Subdistrict of Longgang District, Shenzhen, China

Buji Subdistrict (布吉街道 (Bùjí Jiēdào)) is a subdistrict of Longgang District, Shenzhen, Guangdong, China. Located in the northeast part of Shenzhen, it is served by four metro stations and is home to the city's eastern train station, Shenzhen East railway station. The subdistrict spans an area of 11.64 km2, and has a population of about 573,000, as of a 2023 government publication. Buji Subdistrict is home to Dafen Village, a major art center known for its production of fake and replica paintings of famous works.

== History ==
It was formerly part of Buji Town before August 26, 2004.

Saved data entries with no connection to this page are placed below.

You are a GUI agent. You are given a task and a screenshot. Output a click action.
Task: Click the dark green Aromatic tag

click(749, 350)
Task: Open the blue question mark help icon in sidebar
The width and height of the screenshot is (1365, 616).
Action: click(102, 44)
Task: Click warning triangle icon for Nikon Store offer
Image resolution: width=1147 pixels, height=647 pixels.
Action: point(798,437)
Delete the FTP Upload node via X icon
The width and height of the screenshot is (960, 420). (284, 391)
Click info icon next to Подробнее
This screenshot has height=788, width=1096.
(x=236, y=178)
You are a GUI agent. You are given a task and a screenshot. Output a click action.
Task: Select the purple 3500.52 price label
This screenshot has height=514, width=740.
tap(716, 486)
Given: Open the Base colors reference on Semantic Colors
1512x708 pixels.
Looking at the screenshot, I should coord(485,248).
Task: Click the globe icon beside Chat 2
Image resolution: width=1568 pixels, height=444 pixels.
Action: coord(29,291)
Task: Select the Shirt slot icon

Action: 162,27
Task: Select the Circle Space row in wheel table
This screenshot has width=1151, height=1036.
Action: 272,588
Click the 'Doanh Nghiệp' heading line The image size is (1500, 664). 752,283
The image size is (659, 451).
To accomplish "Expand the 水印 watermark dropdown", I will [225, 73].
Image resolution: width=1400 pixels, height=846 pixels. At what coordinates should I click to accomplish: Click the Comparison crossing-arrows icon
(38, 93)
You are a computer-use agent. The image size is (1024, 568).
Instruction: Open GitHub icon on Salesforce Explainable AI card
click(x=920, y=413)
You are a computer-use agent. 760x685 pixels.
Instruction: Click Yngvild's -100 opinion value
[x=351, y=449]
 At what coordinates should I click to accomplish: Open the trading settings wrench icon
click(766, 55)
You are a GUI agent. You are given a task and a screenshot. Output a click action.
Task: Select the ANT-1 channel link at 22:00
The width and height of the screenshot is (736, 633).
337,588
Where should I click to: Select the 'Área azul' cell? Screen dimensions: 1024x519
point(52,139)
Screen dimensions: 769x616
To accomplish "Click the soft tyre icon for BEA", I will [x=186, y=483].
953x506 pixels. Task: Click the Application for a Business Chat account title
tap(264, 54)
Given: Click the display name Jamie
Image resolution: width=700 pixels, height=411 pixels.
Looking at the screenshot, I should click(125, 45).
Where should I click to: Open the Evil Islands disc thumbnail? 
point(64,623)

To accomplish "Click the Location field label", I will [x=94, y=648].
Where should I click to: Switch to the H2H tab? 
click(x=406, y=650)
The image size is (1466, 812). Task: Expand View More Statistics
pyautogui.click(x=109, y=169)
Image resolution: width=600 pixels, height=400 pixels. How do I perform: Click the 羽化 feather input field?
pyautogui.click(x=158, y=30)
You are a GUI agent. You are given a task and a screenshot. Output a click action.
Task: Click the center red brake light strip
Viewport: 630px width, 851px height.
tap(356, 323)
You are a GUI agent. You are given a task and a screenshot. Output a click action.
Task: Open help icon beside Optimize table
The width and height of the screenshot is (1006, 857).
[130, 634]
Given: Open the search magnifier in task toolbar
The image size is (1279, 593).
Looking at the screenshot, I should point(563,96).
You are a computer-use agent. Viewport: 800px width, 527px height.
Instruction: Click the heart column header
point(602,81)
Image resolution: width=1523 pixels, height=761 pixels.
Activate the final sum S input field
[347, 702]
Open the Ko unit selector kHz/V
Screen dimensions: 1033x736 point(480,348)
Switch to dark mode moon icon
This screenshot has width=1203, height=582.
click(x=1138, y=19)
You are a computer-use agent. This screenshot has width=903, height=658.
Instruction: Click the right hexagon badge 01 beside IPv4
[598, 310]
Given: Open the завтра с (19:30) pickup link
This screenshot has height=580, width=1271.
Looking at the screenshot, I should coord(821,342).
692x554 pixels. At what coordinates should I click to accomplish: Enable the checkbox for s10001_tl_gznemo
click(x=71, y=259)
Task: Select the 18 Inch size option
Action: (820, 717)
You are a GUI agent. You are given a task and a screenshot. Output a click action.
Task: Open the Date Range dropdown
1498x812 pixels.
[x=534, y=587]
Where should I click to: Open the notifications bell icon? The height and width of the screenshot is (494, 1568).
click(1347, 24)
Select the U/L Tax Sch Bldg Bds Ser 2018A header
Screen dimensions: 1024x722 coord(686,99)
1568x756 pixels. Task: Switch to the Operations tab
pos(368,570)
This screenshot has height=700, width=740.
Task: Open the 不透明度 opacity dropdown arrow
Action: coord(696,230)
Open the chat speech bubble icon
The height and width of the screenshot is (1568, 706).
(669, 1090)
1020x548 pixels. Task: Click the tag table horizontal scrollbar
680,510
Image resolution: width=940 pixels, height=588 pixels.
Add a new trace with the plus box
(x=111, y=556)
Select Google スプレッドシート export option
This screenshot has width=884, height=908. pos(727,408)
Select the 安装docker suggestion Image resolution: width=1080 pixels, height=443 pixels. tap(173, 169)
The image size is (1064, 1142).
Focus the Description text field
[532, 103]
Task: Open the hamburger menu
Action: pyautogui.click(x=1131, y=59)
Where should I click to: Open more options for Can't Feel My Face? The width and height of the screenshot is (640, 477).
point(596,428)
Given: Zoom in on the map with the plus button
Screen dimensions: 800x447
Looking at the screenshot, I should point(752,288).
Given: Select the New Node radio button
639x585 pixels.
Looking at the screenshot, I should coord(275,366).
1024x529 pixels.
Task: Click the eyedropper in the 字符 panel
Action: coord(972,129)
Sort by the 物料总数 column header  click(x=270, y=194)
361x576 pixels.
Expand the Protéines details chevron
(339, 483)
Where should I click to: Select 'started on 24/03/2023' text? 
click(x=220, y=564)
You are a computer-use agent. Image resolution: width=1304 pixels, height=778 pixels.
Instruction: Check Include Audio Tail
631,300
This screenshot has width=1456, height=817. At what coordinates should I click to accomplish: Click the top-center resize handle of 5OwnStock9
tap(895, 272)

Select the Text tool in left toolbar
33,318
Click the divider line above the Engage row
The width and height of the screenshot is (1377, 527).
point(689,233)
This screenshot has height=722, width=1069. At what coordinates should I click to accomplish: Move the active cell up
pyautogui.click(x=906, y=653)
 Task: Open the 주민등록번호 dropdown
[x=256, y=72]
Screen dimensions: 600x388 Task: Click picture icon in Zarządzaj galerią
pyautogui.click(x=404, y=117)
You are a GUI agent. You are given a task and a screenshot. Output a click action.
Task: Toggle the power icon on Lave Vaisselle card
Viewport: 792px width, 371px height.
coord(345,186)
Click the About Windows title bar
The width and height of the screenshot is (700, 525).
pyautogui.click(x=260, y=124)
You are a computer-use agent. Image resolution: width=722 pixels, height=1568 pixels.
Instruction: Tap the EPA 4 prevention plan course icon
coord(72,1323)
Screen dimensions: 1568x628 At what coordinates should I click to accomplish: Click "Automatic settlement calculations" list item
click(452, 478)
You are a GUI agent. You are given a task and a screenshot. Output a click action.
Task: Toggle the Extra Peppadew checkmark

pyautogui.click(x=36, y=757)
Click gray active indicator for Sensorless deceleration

In December 2012, the newly-rebuilt Shenzhen East railway station was opened.

== Geography ==
Buji Subdistrict is located within the western portion of Longgang District, in Shenzhen. The subdistrict is bordered by Luohu District to the south. Buji Subdistrict lies 4 km from the urban core of Shenzhen and 8 km from the New Territories of Hong Kong. The Buji River runs through the subdistrict.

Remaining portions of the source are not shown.